Varnette P. Honeywood's "Jesus Loves Me" illustrates what happens inside a packed church building on Sunday mornings — a preacher raises his arms at the pulpit, little girls with white gloves and Mary Janes hold hands in front of people who are passing a full offering plate, fanning themselves with bulletins, clapping, holding tambourines, being joyous and reverent all at once, all together. The positive depiction of everyday African-American life is something that Honeywood illustrated with originality and deep respect. Her paintings decorated the sets of The Cosby Show, A Different World, Amen and 227, and illuminate the way that fine art can influence the lives of regular people, in much the same way that the stained-glass windows in the painting's church did for people in a different time.
Another standout in the collection, John Riddle Jr.'s "Above (aka Clubs Is Trumps)," portrays a different side of contemporary life — the hedonistic allure of life on the street. Formally, the work is based on a grid pattern, which gives the piece the appearance of a bird's-eye view of a city block. There are men in zoot suits standing on street corners, a couple dancing, a man drinking beer at a bar. Big block letters spell out "Misdeal! Reshuffle the cards man!" and it is apparent that you have to hustle to get by in this neighborhood.

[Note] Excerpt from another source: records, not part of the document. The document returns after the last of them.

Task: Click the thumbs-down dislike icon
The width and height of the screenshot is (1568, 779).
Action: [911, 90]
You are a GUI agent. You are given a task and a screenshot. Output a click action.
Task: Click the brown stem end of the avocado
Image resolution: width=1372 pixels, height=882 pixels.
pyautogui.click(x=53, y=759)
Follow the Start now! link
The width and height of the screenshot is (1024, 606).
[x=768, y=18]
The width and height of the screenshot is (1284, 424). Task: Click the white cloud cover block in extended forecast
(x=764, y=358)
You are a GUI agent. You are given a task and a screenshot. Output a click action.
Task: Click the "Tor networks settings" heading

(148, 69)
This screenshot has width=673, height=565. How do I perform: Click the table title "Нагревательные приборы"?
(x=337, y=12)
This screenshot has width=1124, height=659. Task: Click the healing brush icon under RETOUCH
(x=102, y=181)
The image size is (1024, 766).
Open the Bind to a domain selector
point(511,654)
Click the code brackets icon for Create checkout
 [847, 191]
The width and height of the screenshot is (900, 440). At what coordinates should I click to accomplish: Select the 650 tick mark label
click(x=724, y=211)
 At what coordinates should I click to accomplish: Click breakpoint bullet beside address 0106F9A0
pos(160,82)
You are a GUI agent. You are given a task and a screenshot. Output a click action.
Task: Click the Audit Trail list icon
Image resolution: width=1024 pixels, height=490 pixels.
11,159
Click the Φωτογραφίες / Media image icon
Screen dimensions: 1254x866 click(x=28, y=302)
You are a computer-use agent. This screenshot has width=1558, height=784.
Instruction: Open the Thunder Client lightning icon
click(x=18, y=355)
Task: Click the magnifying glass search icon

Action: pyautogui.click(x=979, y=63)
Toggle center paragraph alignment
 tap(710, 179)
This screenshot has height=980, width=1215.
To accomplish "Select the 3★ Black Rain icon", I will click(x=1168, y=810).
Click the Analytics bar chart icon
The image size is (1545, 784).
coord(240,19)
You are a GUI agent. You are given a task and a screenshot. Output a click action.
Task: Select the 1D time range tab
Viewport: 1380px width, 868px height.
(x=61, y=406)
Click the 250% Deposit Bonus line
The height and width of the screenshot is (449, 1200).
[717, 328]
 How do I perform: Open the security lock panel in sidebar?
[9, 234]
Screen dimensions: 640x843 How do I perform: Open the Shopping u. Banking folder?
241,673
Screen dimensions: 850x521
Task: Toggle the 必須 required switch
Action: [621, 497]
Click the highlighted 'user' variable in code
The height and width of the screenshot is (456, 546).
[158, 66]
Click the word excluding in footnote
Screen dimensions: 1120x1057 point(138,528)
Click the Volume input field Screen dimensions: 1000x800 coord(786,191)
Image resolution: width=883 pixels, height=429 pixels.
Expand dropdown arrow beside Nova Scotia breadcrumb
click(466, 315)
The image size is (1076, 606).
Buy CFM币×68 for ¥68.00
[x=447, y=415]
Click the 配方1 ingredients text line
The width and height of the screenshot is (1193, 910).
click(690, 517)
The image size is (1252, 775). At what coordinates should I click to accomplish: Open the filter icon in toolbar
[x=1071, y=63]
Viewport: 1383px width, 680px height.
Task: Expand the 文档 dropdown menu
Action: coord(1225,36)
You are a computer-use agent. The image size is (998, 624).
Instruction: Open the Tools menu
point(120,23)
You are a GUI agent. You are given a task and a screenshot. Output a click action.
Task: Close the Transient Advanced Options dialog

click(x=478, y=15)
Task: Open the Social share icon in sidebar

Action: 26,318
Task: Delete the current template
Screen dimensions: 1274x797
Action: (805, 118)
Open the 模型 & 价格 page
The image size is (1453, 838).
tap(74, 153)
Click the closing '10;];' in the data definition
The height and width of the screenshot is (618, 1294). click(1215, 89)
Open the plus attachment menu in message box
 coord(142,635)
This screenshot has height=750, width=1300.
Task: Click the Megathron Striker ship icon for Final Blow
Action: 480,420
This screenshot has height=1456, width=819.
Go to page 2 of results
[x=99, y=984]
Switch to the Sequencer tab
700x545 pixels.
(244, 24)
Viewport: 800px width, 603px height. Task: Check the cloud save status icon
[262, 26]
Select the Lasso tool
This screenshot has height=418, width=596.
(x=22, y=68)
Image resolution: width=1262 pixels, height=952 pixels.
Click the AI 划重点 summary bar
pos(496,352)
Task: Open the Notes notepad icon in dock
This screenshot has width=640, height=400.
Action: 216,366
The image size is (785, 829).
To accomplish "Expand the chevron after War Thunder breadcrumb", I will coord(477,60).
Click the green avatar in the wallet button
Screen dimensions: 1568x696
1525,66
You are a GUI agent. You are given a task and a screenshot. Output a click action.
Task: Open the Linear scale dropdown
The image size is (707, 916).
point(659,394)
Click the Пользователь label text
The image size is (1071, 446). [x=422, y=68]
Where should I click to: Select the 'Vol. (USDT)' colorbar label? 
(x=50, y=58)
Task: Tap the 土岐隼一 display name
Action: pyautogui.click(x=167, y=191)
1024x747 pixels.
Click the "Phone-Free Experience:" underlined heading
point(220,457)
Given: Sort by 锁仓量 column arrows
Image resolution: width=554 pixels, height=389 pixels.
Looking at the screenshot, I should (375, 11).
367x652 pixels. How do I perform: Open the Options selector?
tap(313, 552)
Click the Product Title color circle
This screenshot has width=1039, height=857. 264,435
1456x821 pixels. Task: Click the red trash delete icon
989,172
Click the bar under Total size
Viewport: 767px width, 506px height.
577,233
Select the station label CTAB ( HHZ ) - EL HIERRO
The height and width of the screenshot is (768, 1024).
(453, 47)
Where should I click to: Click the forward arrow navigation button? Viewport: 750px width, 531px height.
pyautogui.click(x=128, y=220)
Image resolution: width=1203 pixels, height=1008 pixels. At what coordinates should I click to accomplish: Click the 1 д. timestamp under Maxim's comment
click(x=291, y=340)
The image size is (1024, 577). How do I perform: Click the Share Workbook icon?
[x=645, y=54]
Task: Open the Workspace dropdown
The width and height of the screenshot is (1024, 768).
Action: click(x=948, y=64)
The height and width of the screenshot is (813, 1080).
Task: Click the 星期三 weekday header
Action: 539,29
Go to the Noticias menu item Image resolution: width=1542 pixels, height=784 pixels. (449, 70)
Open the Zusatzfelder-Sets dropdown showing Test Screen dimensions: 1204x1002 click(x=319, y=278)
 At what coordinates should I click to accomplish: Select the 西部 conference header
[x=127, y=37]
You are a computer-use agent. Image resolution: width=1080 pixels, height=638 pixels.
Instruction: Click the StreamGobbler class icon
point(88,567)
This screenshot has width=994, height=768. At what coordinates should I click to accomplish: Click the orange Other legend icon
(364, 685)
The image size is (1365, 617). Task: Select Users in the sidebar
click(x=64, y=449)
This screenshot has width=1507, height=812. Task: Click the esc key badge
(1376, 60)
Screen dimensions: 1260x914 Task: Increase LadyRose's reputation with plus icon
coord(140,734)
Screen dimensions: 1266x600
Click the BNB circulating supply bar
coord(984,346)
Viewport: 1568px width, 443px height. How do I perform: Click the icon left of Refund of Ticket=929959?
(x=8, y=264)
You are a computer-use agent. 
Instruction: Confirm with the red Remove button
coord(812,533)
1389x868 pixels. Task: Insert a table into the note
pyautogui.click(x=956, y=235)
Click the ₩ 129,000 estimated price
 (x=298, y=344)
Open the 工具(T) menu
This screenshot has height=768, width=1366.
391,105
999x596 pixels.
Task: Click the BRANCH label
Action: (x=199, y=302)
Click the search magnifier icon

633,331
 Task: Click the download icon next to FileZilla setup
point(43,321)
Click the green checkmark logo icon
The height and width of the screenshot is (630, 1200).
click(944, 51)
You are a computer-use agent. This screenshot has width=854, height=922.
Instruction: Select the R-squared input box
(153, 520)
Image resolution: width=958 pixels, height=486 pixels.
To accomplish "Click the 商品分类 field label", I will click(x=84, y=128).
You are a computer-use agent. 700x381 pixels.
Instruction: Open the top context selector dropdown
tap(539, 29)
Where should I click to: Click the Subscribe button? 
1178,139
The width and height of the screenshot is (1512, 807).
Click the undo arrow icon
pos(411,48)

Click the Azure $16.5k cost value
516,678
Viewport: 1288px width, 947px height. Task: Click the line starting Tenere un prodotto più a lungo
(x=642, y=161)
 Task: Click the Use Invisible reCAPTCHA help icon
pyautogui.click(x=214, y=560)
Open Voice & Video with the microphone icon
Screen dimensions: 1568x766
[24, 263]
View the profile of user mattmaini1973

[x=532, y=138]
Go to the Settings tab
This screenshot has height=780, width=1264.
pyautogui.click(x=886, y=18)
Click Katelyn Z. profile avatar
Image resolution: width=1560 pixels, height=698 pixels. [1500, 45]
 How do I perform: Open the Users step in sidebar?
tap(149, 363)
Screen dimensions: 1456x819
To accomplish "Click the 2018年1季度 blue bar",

The entire exhibit is arranged around the relationships between the artists and the collectors. Mother-son team Dorothy Thompson and Lamar Wilson spent years in the art world, building relationships with artists whose work they respected. Wilson was an art dealer, and became friends with many of the artists he encountered, and his mother began to pick up on the influence as well. The collection she's amassed, with his guidance, began in the early 1980s and has grown to include hundreds of works, mainly from 20th century African-American artists. At the bottom of Riddle's "Above," the artist has written a personal note: "To Lamar's Mom. Job well done!" Paul Goodnight wrote a message for Wilson directly on his lithograph "Hydranto": "We have to teach them to teach themselves."
The jewel of the exhibit is "The Family," a Romare Bearden photo etching and aquatint from 1975. One of the most influential artists of the 20th century, Bearden uses color and mixes media in a way that is at once simple and complex, childlike and grandiose. This is a terrific example of his enduring style — collage that uses opposing elements as if creating a bricolage of influence in the identities of black Americans. By bringing the art in this exhibit into the public arena, Thompson and Wilson are showing by example, and truly teaching us to teach ourselves.